No doubt, you’ve read all of the tributes to Aretha Franklin since the news of her death broke yesterday.
The radio stations of the world have been playing her music non-stop in many cases, and appropriately so. The newspaper music critics have published their top-10 lists of her music.
But it’s biographer David Ritz’ account in Rolling Stone of the time she performed a Puccini aria at the Grammys that won the day.
During the winter of 1998, I traveled with Aretha to New York where she was to sing at the Grammys. She was in high spirits. At a MusiCares charity concert, she sang “Nessun Dorma,” the Puccini aria, which she’d prepared with a vocal coach in Detroit. She sang splendidly. We dined at Le Cirque 2000, one of the city’s toniest restaurants. Over a sumptuous five-course meal, she renewed her vow to overcome her fear of flying and return to Paris, where she hadn’t performed in 30 years. At the Grammys, she rendered a rousing rendition of “Respect.” A half hour later, Pavarotti was set to sing the same “Nessun Dorma” Aretha had sung three days before, but cancelled at the last minute. Aretha was asked to replace him.
In her dressing room, seated before a mirror, she breathed deeply before turning to producer Ken Erhlich to ask a single question. Would the orchestra be playing the same arrangement she had used at MusiCares? They would not. Different arrangement, different key, bigger orchestra, not to mention the addition of a 20-voice choir. Was there a recording of the arrangement? Yes. Erhlich handed her the tape. How long before she was to sing the aria live for a worldwide audience of untold millions? Twenty minutes.
“Fine,” was all she said.
As she listened to the tape, her eyes remained opened, her face expressionless. She listened to the orchestration twice through before quietly saying, “I can do it.”

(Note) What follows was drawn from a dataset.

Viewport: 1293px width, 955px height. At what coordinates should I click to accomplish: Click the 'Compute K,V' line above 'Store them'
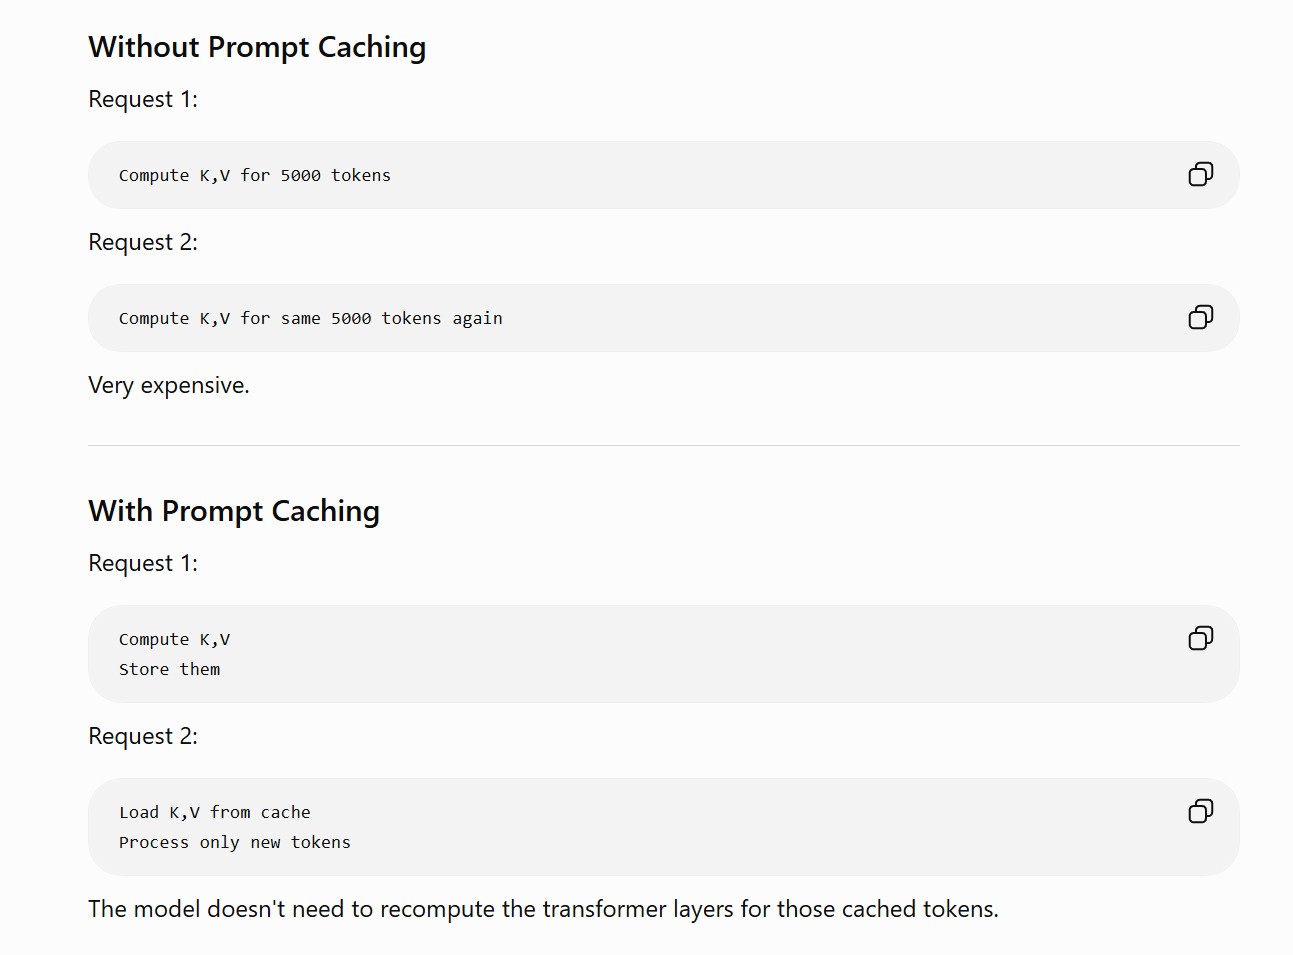click(x=175, y=639)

Years later — 2015 — she repeated the performance — in her key — for the pope in Philadelphia.
If you love beauty, you’re going to need a tissue.
Ritz worked for years to convince Aretha to let him be her biographer and she finally relented. Her closest friends told him she never let her guard down to provide real introspection, but Ritz was convinced he could.
I didn’t. I found what we wrote — From These Roots (1999) — shallow and void of introspection. During the process, Aretha and I remained civil to another, but she clearly rejected my approach and fashioned the book according to her fantasy of an idyllic life. That was her right. We’re all free to mythologize ourselves any way we please.
The grief that Franklin leaves behind is also a recognition that we never really knew her.